• **Exercise instructions**
Your answer should consist solely of the lines from the one containing "You are a computer-use agent." through the end of the entries below, duplicated exactly.

• **Collected data entries**
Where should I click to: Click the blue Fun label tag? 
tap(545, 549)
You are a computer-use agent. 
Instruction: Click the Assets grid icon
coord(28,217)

• **Exercise solution**
You are a computer-use agent. 
Instruction: Click the Assets grid icon
coord(28,217)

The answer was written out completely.